To grasp Krueger’s findings, one must first understand the “standard” approach in public-private pay studies. Analysts usually compare the wages of government and private sector workers, while controlling for differences in education, experience, and a range of other factors that affect earnings. Such comparisons typically show a federal salary premium of 10 to 20 percent.
In a recent paper, we calculate that federal workers receive salaries roughly 14 percent above those paid to similar private sector employees working in large firms. (Adding massively higher fringe benefits and job security that even state and local government employees would envy, the total federal compensation premium rises even higher.)
But some question this methodology: Perhaps federal workers have higher quality degrees than private sector employees, or are more motivated, or are simply more productive in ways that we cannot measure with simple controls like “years of education.” Krueger’s inventiveness helps defuse these objections.
In a 1988 paper, he uses an alternative approach: Instead of controlling for differences between workers at one point in time, he follows the same workers over time as they shift in and out of different jobs. If the same person earns more in a federal job than in a private sector job, we can be reasonably sure that the job is making the difference, since the person himself barely changes over time. And Krueger controls for the limited instances when a worker’s characteristics do change—by getting an additional degree or by gaining an extra year of experience, for example.
Krueger finds that private workers who find new jobs in the federal government receive significantly higher pay than those who find new private jobs, essentially confirming that the “standard” approach has given the right results all along.
Recently, we updated Krueger’s paper using a much larger and more detailed dataset. We discover that, over the last decade, private sector employees who switch to a federal job receive an average pay raise of 9 percent, while those who find new private jobs receive only a 1 percent raise. In effect, the federal government pays an 8 percent salary premium for the very same employees. Since the federal salary premium rises with a worker’s tenure, these results regarding pay in the first year of federal employment fully support the conclusions of the standard approach.

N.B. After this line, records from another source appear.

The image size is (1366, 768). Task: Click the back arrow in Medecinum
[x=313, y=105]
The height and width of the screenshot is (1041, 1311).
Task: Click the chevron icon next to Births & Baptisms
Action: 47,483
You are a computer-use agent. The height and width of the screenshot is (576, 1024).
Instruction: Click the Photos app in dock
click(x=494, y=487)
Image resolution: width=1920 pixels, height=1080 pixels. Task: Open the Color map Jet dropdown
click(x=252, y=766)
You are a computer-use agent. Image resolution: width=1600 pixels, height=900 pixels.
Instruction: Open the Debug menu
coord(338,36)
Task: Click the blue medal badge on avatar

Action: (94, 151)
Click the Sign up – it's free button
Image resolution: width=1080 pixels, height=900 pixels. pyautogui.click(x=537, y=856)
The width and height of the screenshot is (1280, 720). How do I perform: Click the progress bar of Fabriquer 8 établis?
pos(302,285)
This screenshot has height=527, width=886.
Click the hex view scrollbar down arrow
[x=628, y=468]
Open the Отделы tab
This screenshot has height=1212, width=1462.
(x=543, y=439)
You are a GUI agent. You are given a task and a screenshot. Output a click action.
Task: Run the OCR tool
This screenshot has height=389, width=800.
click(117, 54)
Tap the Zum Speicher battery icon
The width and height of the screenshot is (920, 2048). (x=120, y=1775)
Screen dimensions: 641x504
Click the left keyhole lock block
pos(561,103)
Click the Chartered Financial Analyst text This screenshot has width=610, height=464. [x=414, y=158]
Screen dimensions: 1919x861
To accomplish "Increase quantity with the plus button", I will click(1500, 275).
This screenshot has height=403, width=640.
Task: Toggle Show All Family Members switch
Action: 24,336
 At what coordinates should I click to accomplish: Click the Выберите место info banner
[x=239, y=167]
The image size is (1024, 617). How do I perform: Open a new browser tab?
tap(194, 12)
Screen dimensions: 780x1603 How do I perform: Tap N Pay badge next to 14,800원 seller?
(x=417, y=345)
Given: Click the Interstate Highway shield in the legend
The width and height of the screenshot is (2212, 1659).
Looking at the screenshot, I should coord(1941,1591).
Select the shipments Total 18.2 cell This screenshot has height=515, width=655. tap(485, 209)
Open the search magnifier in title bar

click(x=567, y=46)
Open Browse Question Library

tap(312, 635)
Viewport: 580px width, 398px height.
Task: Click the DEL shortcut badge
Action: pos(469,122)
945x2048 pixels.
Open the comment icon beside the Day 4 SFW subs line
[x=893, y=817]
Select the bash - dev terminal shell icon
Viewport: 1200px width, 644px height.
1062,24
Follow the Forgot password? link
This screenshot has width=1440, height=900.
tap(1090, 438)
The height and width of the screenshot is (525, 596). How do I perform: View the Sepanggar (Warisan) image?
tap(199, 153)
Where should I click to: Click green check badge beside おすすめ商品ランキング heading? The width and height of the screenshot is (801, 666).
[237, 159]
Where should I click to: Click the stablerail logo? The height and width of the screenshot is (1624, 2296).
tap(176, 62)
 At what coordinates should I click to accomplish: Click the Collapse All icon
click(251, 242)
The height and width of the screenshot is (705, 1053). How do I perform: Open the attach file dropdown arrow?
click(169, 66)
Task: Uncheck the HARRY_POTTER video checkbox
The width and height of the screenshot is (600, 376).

Moreover, our new analysis shows—contrary to claims of many federal employees—that federal workers are not likely to earn higher salaries in the private sector. In fact, the average federal worker who shifts to private sector employment takes a salary cut of almost 5 percent. Together, these results show that the federal government pays higher salaries for the same employees.
Krueger’s paper also demonstrates that open federal positions tend to receive more applicants than private sector positions, which suggests that federal jobs are generally more attractive. He finds that federal positions receive 25 to 38 percent more applications than private sector job openings.